Supplied passage:
※ ※ ※
Mickaël Dogbé

Personal information
- Full name: Mickaël Dodzi Dogbé
- Date of birth: 28 November 1976 (age 48)
- Place of birth: Paris, France
- Height: 1.80 m (5 ft 11 in)
- Position(s): Forward

Youth career
- 1994–1999: Linas-Montlhéry

Senior career*
- Years: Team / Apps / (Gls)
- 1999–2000: CS Brétigny
- 2000–2002: Grenoble / 62 / (27)
- 2002–2004: Saint-Étienne / 38 / (2)
- 2003–2004: Saint-Étienne B / 13 / (2)
- 2004–2005: Rouen / 19 / (4)
- 2005–2006: Bani Yas Club / 0 / (0)
- 2006–2007: Al-Nasr Dubai / 0 / (0)
- 2007–2008: Fujairah Club / 0 / (0)
- 2008: Boulogne / 4 / (0)
- 2008–2010: El Geish / 34 / (10)
- 2010–2011: Haras El-Hodood Club / 0 / (0)
※ ※ ※
Data listing:

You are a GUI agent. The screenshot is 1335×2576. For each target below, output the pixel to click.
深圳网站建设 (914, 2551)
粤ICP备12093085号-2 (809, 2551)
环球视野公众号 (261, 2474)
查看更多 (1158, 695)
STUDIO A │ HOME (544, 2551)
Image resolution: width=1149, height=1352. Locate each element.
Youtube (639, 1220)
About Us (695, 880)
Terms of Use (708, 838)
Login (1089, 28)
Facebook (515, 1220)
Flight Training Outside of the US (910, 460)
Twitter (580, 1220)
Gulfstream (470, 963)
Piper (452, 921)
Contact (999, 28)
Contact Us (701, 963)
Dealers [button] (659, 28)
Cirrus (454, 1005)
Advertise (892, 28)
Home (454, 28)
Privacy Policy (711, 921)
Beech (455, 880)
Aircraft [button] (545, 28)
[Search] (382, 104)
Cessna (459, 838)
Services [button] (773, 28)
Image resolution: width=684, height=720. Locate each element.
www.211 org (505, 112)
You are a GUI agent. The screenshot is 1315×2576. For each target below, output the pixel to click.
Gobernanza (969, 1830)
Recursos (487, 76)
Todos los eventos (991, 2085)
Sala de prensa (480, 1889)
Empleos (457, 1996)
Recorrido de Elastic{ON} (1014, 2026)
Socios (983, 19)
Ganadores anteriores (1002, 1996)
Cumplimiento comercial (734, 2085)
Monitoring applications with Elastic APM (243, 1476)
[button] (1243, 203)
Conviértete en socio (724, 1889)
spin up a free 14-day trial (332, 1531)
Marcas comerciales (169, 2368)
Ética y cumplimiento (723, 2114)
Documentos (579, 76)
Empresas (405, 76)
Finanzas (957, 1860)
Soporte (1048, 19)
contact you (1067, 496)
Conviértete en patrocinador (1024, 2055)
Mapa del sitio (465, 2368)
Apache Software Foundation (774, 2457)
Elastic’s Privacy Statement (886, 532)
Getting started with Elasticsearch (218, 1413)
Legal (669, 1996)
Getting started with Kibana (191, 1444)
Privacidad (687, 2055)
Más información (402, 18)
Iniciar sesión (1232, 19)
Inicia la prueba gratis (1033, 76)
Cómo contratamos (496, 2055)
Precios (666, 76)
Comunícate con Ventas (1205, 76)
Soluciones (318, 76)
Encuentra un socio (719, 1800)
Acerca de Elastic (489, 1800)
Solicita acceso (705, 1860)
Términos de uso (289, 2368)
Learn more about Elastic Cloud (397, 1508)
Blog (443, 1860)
※ ※ ※
Questions on the material:
1. Answer these from the Mickaël Dogbé profile:
(a) Where was he born?
(b) Which club is listed for his youth career?
(c) How many goals is he credited with at Grenoble?
2. Translate this line from the Mickaël Dogbé profile into Spanish: "Place of birth: Paris, France"
Draw only on the Mickaël Dogbé profile as your source.

Answers provided:
1.
(a) Paris, France
(b) Linas-Montlhéry
(c) 27

2. Lugar de nacimiento: París, Francia